Nature play for children is regarded as an educational as well as a health issue, says Barbara Chancellor, director of early childhood programs at Melbourne's RMIT University: "When children play in a natural environment they really drive their own learning."
Chancellor says the amount of experimentation and creativity that occurs is directly proportional to the amount of loose objects available for children to manipulate. "When playing freely outdoors, children have access to many loose materials, such as leaves, branches and stones, which offer limitless possibilities," she says.
"A stick can be anything a child wants it to be. That's different to playing with toys which are designed for certain outcomes and so offer limited possibilities."
Barbara Champion, executive director of the Playground & Recreation Association of Victoria, is also concerned about the state of Australia's playgrounds, especially in schools. She will appear at a Senate inquiry into the Rudd government's stimulus building project in schools. "The new buildings are completely dominating what little open space there is in many schools across the country without any consideration being given to importance of outdoor play for children," Champion says.

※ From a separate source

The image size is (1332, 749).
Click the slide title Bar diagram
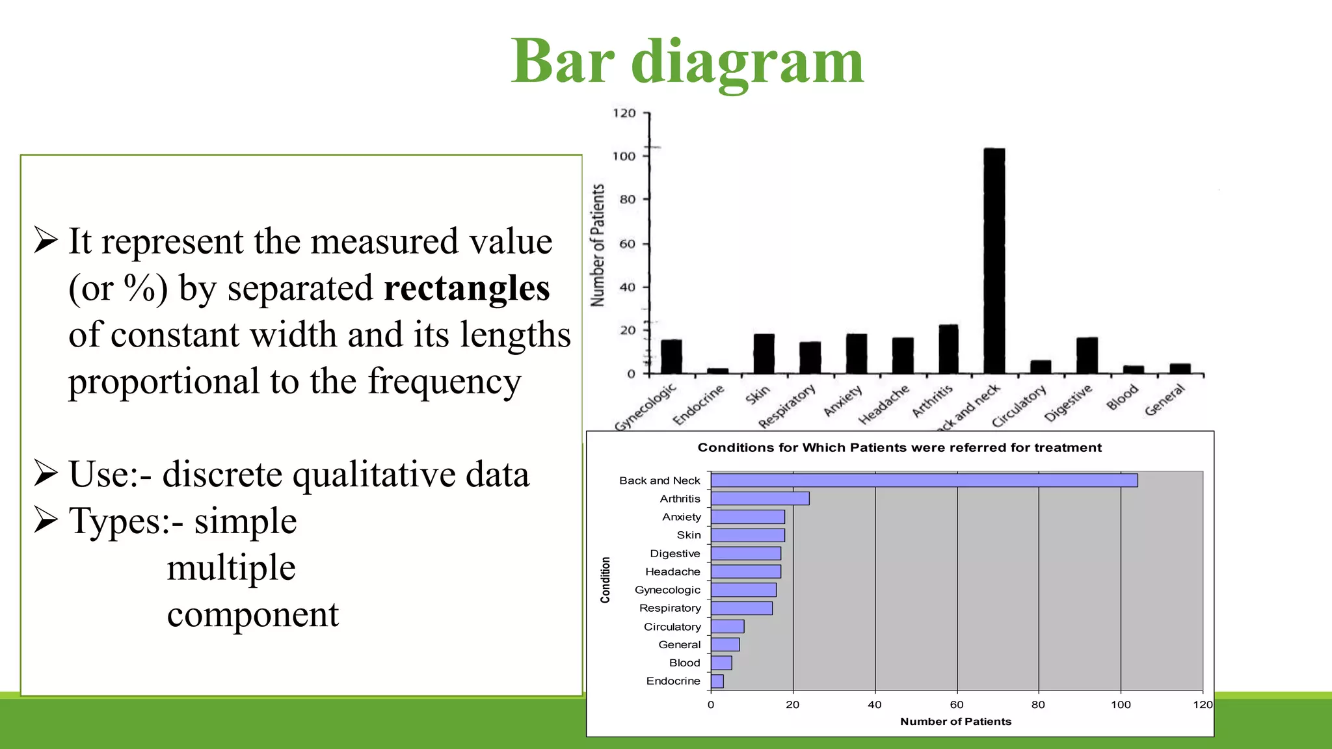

Recent Australian research highlights the importance of protecting green space in school playgrounds. Social scientist Katie Bagot, now with VicHealth, examined 500 children in 14 schools across Melbourne. She found the higher the level of vegetation in the school yard, the better children's classroom attention scores after playing in that environment, which in turn predicted higher academic scores.

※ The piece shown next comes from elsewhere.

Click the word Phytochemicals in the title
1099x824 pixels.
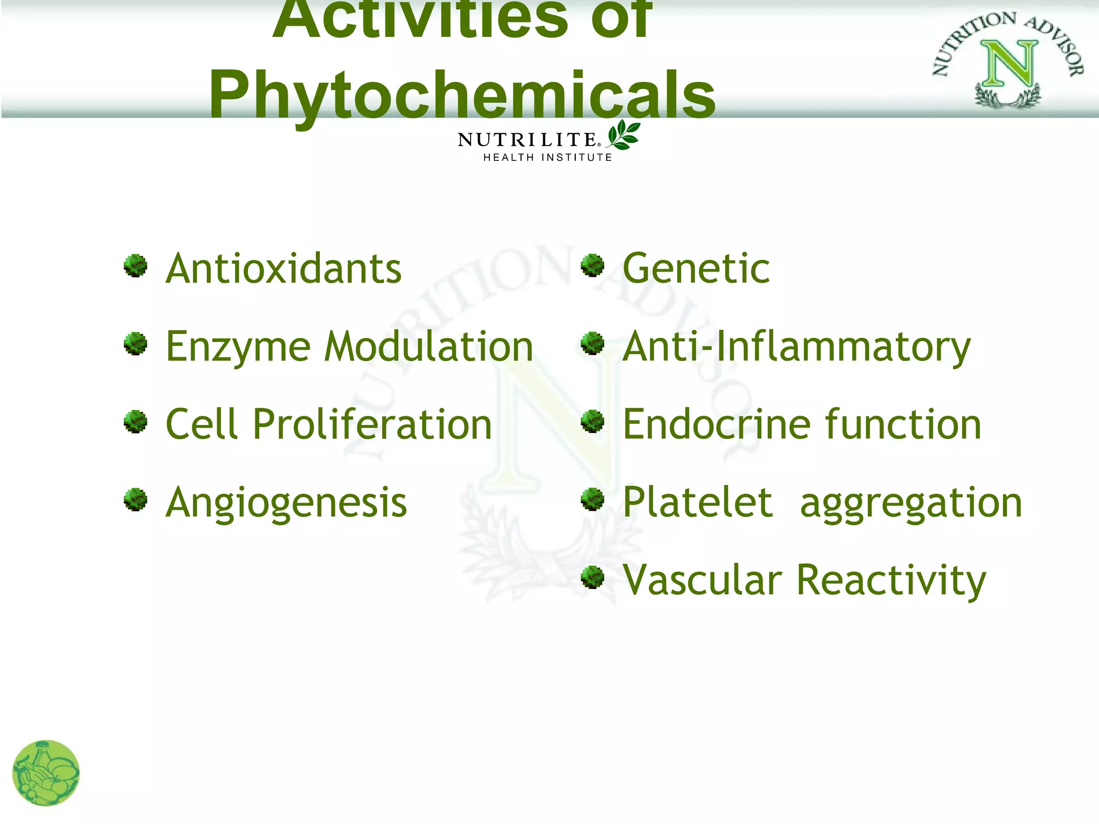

Malone says cultural and attitudinal change is paramount to making the outdoors in again for children. Her work includes running seminars to help parents lengthen the rein on their children so they can enjoy more unstructured time in nature, while soothing parental anxiety.
"I put their fears into perspective by giving them the facts about safety, that Australian suburbs are now much safer for children than they were three decades ago, for example," Malone says. "And I point out that bubble-wrapping children places them at even greater risk of the very dangers parents are trying to protect their children from. If children aren't given opportunities to take risks, they can't build the resilience and risk-assessment skills they need to be able to navigate their environment competently."

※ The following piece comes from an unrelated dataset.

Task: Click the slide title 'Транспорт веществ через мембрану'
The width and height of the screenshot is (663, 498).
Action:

Some parents seek practical advice as they don't know what to do with children in a natural space, Malone says.
In the southeastern Melbourne suburb of Frankston, Narelle Debenham is playing her part in re-skilling parents through her program Natured Kids. "Parents like knowing their children are safe [sitting] on the lounge, but they also know it's not doing them any good."
Debenham organises weekly excursions to explore nature in the local area. Last week, 35 children, their parents and grandparents planted indigenous shrubs along the Kananook creek to help restore the waterway. "The program always goes ahead, rain, hail or shine, because kids love playing in puddles, and exposure to all weathers builds their immunity," Debenham says.
The program targets children aged zero to five. Debenham explains: "If children have positive experiences in nature early on and become comfortable and confident in it, they will think of nature as a recreational option and not just turn to technology for play."
Debenham is adamant young children shouldn't be burdened with environmental woes.
"You can create eco-phobia in children if all they know about nature is the scary stuff, the natural disasters, animals dying or forests being destroyed," she says. "Instead, I focus on cultivating a love of nature in children, then they'll naturally want to look after it."